▸ **Trecho**
Palavras-chave: Direito fundamental à propriedade. Dano inconstitucional. Identidade indígena.
1 INTRODUÇÃO
Ao tratar-se da ideia de um litígio promovido por uma inconstitucionalidade, deve-se pensar em como reparar a falha na tutela da Justiça, uma vez que um ato deste porte põe em xeque a credibilidade do sistema jurídico nacional. Por esta razão, ao conhecer o fato de que não há manutenção perene da prestação de direitos constitucionalmente assegurados deve-se estimular a interferência estatal a fim de reparar o erro tutelar, desta forma entra-se aí a figura do litígio estratégico.
Caracterizado como ponte que liga a injustiça de casos específicos a uma forma de guiar a resolução, partindo deste pressuposto vem-se a mente múltiplas infrações de direitos humanos seja o motivo qual for, entrega um cenário que versa em uma busca constantemente em um conflito na busca incessante do que é justo.
Dentro do litígio estratégico, cabe posicionar a ideia do precedente jurídico, já que neste reside uma forma de análise que valoriza o que uma vez foi apresentado como um solo a cultivar novas análises e desfrutar de um firmamento ainda passível de correções futuras, entretanto neste cenário deve-se conhecer primeiro o que tem-se como ideal a se seguir e caracterizar como de fato firma à sua ideia.

▸ **Instrução 1**
Transcreva fielmente a parte do trecho que vai de "Caracterizado como ponte" a "à sua ideia.".
A listagem não tem nenhuma relação com o trecho.

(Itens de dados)
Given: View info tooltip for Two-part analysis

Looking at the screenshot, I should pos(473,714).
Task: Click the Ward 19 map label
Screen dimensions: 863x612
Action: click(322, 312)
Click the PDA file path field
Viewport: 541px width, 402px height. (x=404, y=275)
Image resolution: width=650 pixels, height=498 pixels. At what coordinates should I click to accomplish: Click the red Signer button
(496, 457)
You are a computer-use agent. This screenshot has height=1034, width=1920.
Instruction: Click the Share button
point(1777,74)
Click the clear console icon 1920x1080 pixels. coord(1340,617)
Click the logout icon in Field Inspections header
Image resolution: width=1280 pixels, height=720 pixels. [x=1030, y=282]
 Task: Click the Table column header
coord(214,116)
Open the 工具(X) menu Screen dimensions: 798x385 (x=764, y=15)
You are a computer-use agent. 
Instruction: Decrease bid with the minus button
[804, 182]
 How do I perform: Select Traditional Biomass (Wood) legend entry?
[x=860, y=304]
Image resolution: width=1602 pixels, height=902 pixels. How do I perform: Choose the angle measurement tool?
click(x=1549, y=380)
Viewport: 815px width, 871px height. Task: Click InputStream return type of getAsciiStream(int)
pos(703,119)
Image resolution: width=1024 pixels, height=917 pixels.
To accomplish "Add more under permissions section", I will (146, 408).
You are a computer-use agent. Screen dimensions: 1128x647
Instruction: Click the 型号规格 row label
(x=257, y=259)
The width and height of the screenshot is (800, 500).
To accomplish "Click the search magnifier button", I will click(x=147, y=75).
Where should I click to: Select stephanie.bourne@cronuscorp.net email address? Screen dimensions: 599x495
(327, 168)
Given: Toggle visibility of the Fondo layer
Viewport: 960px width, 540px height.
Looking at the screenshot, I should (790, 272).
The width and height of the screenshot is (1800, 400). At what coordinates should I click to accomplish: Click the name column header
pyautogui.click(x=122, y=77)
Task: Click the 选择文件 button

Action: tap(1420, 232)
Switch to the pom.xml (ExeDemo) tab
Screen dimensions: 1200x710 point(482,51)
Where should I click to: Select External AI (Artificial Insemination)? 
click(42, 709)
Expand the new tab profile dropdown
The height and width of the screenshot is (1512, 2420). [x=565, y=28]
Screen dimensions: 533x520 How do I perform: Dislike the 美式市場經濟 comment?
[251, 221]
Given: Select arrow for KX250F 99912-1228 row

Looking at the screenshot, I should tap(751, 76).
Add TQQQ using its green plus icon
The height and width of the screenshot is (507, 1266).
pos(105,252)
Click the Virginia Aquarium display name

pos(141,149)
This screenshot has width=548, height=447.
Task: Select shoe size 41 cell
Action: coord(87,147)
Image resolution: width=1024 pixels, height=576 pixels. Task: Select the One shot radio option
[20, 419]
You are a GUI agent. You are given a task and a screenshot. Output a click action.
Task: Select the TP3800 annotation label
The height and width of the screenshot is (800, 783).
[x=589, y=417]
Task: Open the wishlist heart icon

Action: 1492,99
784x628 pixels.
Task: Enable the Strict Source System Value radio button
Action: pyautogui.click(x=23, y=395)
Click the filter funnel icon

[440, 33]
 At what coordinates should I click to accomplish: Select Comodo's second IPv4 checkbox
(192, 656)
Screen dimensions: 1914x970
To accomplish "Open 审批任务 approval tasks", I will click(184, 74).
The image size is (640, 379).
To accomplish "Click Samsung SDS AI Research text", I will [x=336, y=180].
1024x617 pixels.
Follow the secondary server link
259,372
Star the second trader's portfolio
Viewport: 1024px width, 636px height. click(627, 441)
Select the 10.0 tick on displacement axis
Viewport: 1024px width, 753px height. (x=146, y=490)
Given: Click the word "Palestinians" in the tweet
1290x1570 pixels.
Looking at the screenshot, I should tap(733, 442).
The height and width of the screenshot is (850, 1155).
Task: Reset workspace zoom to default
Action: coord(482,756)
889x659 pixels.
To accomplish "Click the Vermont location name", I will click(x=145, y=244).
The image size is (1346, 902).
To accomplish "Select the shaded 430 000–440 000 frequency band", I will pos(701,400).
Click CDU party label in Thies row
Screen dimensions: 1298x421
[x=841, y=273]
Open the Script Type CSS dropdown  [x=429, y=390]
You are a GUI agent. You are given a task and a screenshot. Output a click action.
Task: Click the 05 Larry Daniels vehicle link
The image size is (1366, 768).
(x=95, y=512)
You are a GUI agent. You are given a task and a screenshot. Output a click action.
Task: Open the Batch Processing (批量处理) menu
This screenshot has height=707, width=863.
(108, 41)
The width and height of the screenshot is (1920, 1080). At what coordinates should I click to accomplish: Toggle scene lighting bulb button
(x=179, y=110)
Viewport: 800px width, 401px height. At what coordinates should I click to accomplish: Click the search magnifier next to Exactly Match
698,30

▸ **Instrução 2**
Por favor, reproduza sem alterações as linhas da listagem, da linha que contém "The image size is (1346, 902)." até o fim da listagem, ambas as extremidades incluídas.

▸ **Resposta escrita 1**
Caracterizado como ponte que liga a injustiça de casos específicos a uma forma de guiar a resolução, partindo deste pressuposto vem-se a mente múltiplas infrações de direitos humanos seja o motivo qual for, entrega um cenário que versa em uma busca constantemente em um conflito na busca incessante do que é justo.
Dentro do litígio estratégico, cabe posicionar a ideia do precedente jurídico, já que neste reside uma forma de análise que valoriza o que uma vez foi apresentado como um solo a cultivar novas análises e desfrutar de um firmamento ainda passível de correções futuras, entretanto neste cenário deve-se conhecer primeiro o que tem-se como ideal a se seguir e caracterizar como de fato firma à sua ideia.

▸ **Resposta escrita 2**
The image size is (1346, 902).
To accomplish "Select the shaded 430 000–440 000 frequency band", I will pos(701,400).
Click CDU party label in Thies row
Screen dimensions: 1298x421
[x=841, y=273]
Open the Script Type CSS dropdown  [x=429, y=390]
You are a GUI agent. You are given a task and a screenshot. Output a click action.
Task: Click the 05 Larry Daniels vehicle link
The image size is (1366, 768).
(x=95, y=512)
You are a GUI agent. You are given a task and a screenshot. Output a click action.
Task: Open the Batch Processing (批量处理) menu
This screenshot has height=707, width=863.
(108, 41)
The width and height of the screenshot is (1920, 1080). At what coordinates should I click to accomplish: Toggle scene lighting bulb button
(x=179, y=110)
Viewport: 800px width, 401px height. At what coordinates should I click to accomplish: Click the search magnifier next to Exactly Match
698,30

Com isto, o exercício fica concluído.